WHAT TO DO —
1. Decide whether each statement below agrees with the sermon excerpt on Mark 3. Answer yes or no for each, quoting the words of the excerpt that decide it.
(a) The speaker chose to treat the whole chapter of Mark as a single unit.
(b) Jesus' disciples fought to keep him from being arrested.
(c) The speaker describes Jesus' kingdom as beginning like a tiny seed.
2. Write the next part of the sermon excerpt on Mark 3, picking up after its final sentence.

>> BEGIN TEXT EXCERPT

Cosmic Clash of Kingdoms


 

"So Jesus called them over to him and began to speak to them in parables: “How can Satan drive out Satan? If a kingdom is divided against itself, that kingdom cannot stand."

Mark 3:23-24


I’ve decided this morning that there’s enough of a unifying theme is this chapter of Mark to treat the whole chapter as a stand alone unit.

I hope that’s going to prove to be a good approach - one that honours God’s word and honours what God intended Mark convey to us through his account.

 

Because, that is really what we are looking for when we come to our bibles. We are looking for the inspired authors intended meaning.

 

If we’re not looking for that then the text can mean whatever anybody wants it to mean. Bible reading is not an exercise in arriving at a conclusion that most comfortably fits with our personal views. It’s a feasting on what God has designed to shape us, and conform us to his righteousness.

 

So, we’re going to spend most of our time orienting ourselves with the theme.

If I’m right in what I’m saying the theme is - and you can tell me if you think it’s not - then Mark is weaving it through the four historical events he has recorded for us, with powerful emphasis - that, I believe, is life shaping for us.


Back in Mark 1:15 we heard Jesus proclaiming that the time had come, ‘the kingdom of God has come near’. What did he mean?

He meant that with his own arrival on the earth - a one time earth-event; the next time he comes it’s over, the age is finished - with his arrival on the scene, God’s very own kingdom has entered into the domain of this world of ours.


So the question is, with an event as monumental and significant as that, won’t the whole world go after him? I would expect that. Supported by, sickness yielding to his indomitable power; sin being repelled and repulsed at his presence, and Satanic forces cowering at the sight of him.

 

And we have seen those kinds of things happening in Mark’s account so far. People have been healed of their sickness. Evil spirits have been driven out. Sins have been declared forgiven. All by Jesus. So surely no one could fail to receive him.

 

Well, evidently they could. And the reason why they could is because Jesus’ kingdom wasn’t then - isn’t now - the kingdom it will be when Jesus returns a second time.

We know that’s the case because, when Jesus was being questioned by Pilate he said, ‘My kingdom is not of this world. If it were, my servants would fight to prevent my arrest by the Jewish leaders. But now my kingdom is from another place’.

Being as his kingdom wasn’t of this world (yet), his disciples didn’t fight like you’d expect followers of a king to fight.

 

What that means is, that Jesus’ purpose on earth at his first coming represents a cosmic conflict of kingdoms, not a worldwide conquering kingdom. One day it will be, but his kingdom in his own words starts like a tiny seed. It doesn’t start like the fullness it will be.

>> END TEXT EXCERPT
>> BEGIN GIVEN INFORMATION

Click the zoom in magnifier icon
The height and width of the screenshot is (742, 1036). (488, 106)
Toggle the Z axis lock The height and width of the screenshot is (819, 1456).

>> END GIVEN INFORMATION

OUTPUTS —
1.
(a) Yes: "to treat the whole chapter as a stand alone unit."
(b) No: "his disciples didn’t fight like you’d expect followers of a king to fight."
(c) Yes: "his kingdom in his own words starts like a tiny seed."

2.
Jesus’ kingdom is not of this world, like Satan’s kingdom is of this world. And as Jesus enters into the world he enters into Satan’s realm, creating a cosmic-scale clash of kingdoms.

Let me show you, here in Mark 3, what I mean.


I see six evidences in this chapter, of two kingdoms colliding. And as we walk through them one by one, we’ll find ourselves walking through the chapter too.

 

The first evidence is found in the first 6 verses. Jesus is in the synagogue on the Jewish Sabbath - a holy day on which no work was to be done. And he encounters a man with a shrivelled hand. And he tells the man to stand up in front of everyone in the synagogue. The man stands up and Jesus says to all who are looking on: ‘Which is lawful on the Sabbath to do good or to do evil, to save life or to kill?’ No answer. Jesus says to the man, ‘Stretch out your hand’. He stretched it out. And it was ‘completely restored’, Mark says.

And the Pharisees hated him for it!

They watched a miracle happen before their very eyes and because of what they saw, they went out and plotted to kill him, Mark says in verse 6.

That’s Satanic!

 

Mark’s commentary proves that it was Satanic. Mark tells us what was going on in the minds and hearts of these Pharisees, and what was going on in Jesus’ mind and heart too.

 

He says in verse 2 that the Pharisees were ‘looking for a reason to accuse Jesus’.

That’s a tip off for us, because it sounds like Revelation 12:10. Speaking of Satan: ‘For the accuser of our brothers and sisters, who accuses them before our God day and night, has been hurled down’.

In other words, Satan’s native activity is accusation - and by it, to attack the kingdom of God.

In Revelation he wants to incite God against his own people. And here in Mark he wants to incite the authorities to kill Jesus in whom the kingdom of God has come near.

So there’s no doubt, these Pharisees do the work of their Father the devil. Which is exactly what Jesus called them in John 8:44 - they are sons of Satan!

 

Jesus’ response to these agents of Satan was both anger and distress verse 5 says. In other words, he saw the stubbornness of their hearts and he knew who they represented. Anger at their opposition. Distress at their unbelief.


The second evidence that we’re witnessing the clash of kingdoms here in Mark 3, is by the admission of demonic spirits.

Is it not interesting that where large crowds gathered to receive the healing works of God’s good and righteous kingdom, that what should be present but impure spirits (v.11)?

 

Satan has no regard for people. The earth is the domain of his kingdom and he intends to deceive as many people as he possibly can into hell. Which is why impure spirits are where Jesus is. They are sent to obstruct the influence of the kingdom of God.

 

And the stakes are high for Satan on this occasion, because the crowd that gathered to encounter Jesus now encompass people from the ‘regions across the Jordan’ too (v.8). This crowd, for the first time, is made up of Jew and Gentile, not just Jews.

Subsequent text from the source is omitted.